Banana Blight, Antibiotics in Meat, and More in Food Policy This Week

In Food Policy This Week: 5 News Bites

A roundup of news clippings we're reading that affect the way we eat.


Here's hoping they stick around. [Photograph: design-dog on Flickr]

USDA Amends School Lunch Nutrition Requirements After Backlash

In 2012, the USDA changed National School Lunch Program nutritional requirements and had parents up in arms. The reforms led to limits on the amount of trans fats and salt in school lunches, as well as setting calorie maximums on meals. The resulting backlash included reports of schools serving less satisfying lunches to still-hungry kids. In response, the USDA temporarily lifted the new requirements, and as of last week they will return to their prior iteration. The updated—or, un-updated—requirements will allow for the inclusion of lean proteins and whole grains that will make meals more filling for students.

New Report Shows Fish Imports Resulting in International Marine Mammal Deaths

Since Americans became aware of how many dolphins, whales, and other sea creatures were being killed as bycatch in American fisheries, the fishing industry has increased regulations to substantially decrease unintentional injury and death to other animals in fishing territories. However, the same regulations are not imposed overseas, where Americans source much of their seafood. A new report from the Natural Resources Defense Council estimates that more than 650,000 marine mammals (including seals, sea lions, whales, porpoises, and dolphins) are killed in foreign fisheries each year as a result of unintentional hooking, dragging, and trapping. Their report recommends holding international fisheries to the same standards as domestic ones. This recommendation would preserve the lives of sea mammals while leveling the economic playing field for American producers who spend resources on meeting domestic regulations.

Banana Fungus Threatens Worldwide Banana Exports

Most of the world's banana exports are the Cavendish variety, which is pretty much the only kind sold in most American supermarkets. Unfortunately, a banana fungus has been spreading around the world and experts fear it could soon threaten key export countries. So far, Foc-TR4 has been found in parts of Asia, Australia, and most recently, Mozambique and Jordan. If the fungus reaches Latin America, which produces about 80% of the world's banana supply, the results could be devastating to the banana industry. This isn't the first time a fungus has taken out banana crops: in the 1950s, another strain of Foc eliminated the Gros Michel banana variety, which was until then the most popular banana for export.

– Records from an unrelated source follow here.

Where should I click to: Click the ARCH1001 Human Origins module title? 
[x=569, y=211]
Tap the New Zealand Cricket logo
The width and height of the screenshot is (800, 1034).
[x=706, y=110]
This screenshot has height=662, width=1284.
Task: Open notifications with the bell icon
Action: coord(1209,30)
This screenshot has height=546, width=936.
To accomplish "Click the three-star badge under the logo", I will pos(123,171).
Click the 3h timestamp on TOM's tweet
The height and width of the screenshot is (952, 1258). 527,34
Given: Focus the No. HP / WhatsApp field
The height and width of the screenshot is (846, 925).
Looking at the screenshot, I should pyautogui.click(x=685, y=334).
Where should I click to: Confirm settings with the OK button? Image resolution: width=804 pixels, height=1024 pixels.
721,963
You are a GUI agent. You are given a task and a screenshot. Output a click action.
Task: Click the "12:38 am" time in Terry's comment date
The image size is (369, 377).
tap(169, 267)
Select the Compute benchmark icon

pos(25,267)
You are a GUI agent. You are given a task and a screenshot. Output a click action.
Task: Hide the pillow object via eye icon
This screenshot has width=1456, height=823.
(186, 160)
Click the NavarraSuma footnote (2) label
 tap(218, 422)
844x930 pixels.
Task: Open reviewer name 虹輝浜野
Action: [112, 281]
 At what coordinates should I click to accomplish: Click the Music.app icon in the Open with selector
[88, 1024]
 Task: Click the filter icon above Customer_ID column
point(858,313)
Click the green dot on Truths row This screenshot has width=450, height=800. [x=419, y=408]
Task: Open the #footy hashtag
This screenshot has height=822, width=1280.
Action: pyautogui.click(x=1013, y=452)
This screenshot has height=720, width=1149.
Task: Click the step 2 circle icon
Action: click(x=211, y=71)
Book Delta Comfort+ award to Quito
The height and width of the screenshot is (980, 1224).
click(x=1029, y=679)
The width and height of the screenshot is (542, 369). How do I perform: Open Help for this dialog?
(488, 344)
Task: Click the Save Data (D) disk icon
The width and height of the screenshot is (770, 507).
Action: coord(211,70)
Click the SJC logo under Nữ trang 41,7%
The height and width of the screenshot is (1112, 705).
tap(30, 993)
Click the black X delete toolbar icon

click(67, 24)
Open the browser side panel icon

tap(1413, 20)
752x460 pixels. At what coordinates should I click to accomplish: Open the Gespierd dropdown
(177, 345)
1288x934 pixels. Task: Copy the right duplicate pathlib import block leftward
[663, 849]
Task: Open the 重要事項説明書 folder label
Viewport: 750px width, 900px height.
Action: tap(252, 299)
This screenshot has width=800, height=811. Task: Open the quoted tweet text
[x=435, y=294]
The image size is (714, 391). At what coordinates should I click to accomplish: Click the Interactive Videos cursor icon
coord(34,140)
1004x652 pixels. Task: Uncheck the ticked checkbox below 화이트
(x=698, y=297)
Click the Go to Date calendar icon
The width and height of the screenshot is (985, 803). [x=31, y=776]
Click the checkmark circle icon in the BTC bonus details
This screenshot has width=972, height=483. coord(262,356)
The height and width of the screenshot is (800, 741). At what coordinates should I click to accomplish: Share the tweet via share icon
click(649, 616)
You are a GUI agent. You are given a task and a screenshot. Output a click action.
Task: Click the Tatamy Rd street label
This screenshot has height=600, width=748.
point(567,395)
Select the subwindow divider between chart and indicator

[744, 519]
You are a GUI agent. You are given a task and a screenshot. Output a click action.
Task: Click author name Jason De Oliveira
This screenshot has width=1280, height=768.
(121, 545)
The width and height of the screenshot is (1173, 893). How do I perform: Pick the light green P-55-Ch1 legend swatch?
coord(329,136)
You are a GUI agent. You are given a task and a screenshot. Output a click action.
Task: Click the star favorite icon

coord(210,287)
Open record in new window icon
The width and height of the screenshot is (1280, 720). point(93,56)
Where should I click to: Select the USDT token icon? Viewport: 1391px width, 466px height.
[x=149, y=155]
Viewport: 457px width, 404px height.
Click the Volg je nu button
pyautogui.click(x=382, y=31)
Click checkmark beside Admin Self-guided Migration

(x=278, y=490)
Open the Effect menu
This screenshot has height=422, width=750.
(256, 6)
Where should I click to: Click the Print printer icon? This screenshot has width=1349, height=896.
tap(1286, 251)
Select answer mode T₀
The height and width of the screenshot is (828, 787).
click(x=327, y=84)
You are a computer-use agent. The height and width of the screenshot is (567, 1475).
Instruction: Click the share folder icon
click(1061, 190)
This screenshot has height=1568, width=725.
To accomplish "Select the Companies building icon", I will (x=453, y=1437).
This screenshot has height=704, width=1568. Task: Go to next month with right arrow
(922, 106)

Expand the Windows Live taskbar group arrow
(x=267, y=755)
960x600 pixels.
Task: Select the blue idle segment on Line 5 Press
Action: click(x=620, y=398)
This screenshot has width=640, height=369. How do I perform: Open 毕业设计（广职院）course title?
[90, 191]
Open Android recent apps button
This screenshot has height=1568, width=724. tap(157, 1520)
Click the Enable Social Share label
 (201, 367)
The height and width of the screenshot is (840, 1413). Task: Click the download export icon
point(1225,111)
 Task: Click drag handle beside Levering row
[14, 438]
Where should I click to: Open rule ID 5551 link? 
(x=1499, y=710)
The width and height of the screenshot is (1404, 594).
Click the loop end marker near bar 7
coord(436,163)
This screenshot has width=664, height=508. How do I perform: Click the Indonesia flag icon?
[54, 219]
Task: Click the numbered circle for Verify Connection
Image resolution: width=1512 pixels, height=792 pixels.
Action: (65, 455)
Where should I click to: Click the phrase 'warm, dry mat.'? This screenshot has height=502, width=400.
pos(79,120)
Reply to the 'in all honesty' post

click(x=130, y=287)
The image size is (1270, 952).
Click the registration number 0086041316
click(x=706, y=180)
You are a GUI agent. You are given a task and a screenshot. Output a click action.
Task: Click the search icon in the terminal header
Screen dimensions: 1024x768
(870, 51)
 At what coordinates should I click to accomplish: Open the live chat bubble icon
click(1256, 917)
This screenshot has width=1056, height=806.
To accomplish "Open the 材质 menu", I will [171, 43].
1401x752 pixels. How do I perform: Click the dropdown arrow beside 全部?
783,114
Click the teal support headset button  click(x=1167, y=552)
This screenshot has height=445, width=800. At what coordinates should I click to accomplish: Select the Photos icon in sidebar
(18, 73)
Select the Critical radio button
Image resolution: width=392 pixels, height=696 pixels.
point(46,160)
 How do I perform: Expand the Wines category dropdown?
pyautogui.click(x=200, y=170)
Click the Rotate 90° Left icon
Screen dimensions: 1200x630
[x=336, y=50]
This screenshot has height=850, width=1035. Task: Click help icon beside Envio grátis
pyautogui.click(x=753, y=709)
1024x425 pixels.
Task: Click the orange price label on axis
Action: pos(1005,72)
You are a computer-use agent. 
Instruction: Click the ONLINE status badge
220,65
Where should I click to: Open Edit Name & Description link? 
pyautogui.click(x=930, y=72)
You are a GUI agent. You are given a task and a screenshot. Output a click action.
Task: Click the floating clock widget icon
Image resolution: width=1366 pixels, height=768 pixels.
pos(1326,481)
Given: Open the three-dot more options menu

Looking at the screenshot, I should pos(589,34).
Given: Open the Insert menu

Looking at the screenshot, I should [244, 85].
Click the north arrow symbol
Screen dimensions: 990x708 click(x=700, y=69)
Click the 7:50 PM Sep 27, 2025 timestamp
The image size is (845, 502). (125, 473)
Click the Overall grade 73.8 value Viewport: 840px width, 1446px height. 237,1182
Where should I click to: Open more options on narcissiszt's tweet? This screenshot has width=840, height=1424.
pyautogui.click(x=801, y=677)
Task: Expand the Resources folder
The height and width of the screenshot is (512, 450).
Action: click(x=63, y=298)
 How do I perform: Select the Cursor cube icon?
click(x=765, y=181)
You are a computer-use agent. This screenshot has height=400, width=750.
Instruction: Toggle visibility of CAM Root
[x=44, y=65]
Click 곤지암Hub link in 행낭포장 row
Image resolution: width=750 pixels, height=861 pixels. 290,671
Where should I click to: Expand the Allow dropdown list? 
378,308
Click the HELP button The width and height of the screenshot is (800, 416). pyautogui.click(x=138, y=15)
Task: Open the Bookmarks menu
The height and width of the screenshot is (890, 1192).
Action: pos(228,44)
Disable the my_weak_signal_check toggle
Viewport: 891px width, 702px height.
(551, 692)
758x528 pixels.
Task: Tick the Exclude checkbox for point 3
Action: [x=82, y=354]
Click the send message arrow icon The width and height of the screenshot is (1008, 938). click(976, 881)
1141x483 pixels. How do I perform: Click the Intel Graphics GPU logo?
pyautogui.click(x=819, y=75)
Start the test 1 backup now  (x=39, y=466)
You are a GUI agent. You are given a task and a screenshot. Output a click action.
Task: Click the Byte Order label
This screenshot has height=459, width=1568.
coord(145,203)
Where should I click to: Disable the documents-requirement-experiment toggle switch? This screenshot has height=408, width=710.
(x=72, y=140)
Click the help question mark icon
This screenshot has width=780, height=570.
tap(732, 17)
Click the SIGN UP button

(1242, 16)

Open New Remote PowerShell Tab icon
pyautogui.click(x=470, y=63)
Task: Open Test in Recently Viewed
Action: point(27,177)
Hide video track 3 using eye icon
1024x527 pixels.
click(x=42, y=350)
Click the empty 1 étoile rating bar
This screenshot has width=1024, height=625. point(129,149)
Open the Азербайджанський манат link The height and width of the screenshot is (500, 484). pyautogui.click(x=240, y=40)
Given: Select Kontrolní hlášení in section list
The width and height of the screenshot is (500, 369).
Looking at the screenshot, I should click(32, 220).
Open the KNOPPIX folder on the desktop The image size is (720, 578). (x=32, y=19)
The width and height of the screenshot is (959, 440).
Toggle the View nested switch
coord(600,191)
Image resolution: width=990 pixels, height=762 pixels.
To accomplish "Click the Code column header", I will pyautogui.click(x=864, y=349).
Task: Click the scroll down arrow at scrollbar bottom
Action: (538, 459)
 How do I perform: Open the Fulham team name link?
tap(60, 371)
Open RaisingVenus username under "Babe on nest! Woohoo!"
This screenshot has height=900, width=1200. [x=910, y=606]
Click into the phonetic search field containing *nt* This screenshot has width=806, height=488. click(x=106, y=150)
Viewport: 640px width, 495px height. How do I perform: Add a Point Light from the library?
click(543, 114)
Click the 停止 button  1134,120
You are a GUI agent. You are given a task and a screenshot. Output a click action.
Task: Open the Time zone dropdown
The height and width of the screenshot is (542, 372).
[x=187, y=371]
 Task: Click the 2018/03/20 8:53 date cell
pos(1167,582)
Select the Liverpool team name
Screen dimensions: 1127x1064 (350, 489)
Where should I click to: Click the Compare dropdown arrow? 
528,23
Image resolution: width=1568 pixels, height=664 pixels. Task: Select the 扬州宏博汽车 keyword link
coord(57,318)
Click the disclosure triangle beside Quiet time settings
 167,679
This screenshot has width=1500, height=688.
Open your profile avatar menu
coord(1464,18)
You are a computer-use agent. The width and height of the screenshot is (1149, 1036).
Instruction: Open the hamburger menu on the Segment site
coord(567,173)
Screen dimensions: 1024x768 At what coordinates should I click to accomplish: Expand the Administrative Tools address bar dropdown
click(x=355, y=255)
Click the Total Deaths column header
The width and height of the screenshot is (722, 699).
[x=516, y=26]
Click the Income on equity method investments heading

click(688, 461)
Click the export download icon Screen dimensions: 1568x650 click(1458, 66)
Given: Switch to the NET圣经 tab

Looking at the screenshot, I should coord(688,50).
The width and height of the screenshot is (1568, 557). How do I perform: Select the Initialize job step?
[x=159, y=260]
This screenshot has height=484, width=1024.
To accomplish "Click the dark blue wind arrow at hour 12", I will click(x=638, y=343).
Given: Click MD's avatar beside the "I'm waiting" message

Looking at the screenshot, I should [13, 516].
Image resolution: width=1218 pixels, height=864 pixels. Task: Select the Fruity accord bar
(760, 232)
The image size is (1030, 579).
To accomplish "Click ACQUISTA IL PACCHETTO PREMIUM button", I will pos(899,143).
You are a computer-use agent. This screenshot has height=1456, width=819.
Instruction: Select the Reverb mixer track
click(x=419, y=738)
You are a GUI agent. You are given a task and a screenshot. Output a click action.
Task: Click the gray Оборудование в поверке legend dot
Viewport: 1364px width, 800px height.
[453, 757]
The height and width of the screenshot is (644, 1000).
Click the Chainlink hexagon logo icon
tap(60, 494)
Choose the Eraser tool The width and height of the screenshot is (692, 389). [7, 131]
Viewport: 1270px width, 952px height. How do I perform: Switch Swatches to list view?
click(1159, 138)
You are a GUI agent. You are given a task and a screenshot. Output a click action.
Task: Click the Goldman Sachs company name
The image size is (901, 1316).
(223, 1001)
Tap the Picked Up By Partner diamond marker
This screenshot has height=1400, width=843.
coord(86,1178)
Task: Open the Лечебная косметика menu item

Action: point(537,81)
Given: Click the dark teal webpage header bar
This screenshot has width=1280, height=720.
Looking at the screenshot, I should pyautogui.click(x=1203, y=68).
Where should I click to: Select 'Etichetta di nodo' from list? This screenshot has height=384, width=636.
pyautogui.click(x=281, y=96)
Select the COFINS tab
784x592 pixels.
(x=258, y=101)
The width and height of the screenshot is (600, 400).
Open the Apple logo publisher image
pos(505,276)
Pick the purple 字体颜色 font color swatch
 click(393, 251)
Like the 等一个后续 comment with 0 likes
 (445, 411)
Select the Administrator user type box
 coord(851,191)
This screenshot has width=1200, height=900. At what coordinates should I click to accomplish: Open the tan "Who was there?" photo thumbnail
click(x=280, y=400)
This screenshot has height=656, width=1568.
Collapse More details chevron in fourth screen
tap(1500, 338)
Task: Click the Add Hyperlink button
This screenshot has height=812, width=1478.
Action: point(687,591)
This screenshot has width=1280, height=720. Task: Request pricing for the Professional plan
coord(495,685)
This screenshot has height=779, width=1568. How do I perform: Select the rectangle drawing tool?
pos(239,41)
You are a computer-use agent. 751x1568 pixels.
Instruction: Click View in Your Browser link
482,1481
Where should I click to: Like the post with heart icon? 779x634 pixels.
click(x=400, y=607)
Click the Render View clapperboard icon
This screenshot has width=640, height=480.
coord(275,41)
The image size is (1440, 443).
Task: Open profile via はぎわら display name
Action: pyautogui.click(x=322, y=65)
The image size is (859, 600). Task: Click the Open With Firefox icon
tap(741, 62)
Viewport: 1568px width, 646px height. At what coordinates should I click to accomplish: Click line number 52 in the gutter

Conversion of Grasslands to Cropland Results in Massive Carbon Dioxide Output

This story looks at the environmental impact of converting the Great Plains to corn and soy fields. These conversions have resulted in a massive output of carbon that the grasses had previously stored in their extensive root systems. The report states that "plowing and converting that land to annual row crops leads to the emission of 20 to 75 metric tons of carbon dioxide equivalent per acre." For comparison, "a typical passenger car emits about 5.1 tons of carbon dioxide a year." While some of the corn is later made into ethanol—which could theoretically environmentally counterbalance its carbon output at the start—it would take about 30 years for the ethanol outputs to match the initial carbon output. In other words, the story behind monocropping is more complicated that subsidies and runoff—there's an environmental story, too, waiting to be told in the roots of converted grasses.

FDA Issues Voluntary Guidelines for Antibiotic Use in Meat Production

The FDA has been focusing on the issue of antibiotic use in meat production for several months. Last week, it released voluntary guidelines for makers of animal antibiotics. The document include labeling antibiotics as unfit for use in animal growth or feed, thereby essentially eliminating antibiotics from the meat supply chain. The FDA suggests implementing this labeling within three years. Critics are naturally wary of the 'voluntary' label. The FDA often issues 'voluntary' guidelines because of its limited capacity to enforce strict food production regulation. The efficacy of voluntary guidelines often depends on whether private companies decide to demand, for example, antibiotic-free meat. These decisions are usually sourced from the public opinion, so it remains to be seen whether the public will continue to demand reduced antibiotic use in meat production and how much impact these FDA guidelines will have.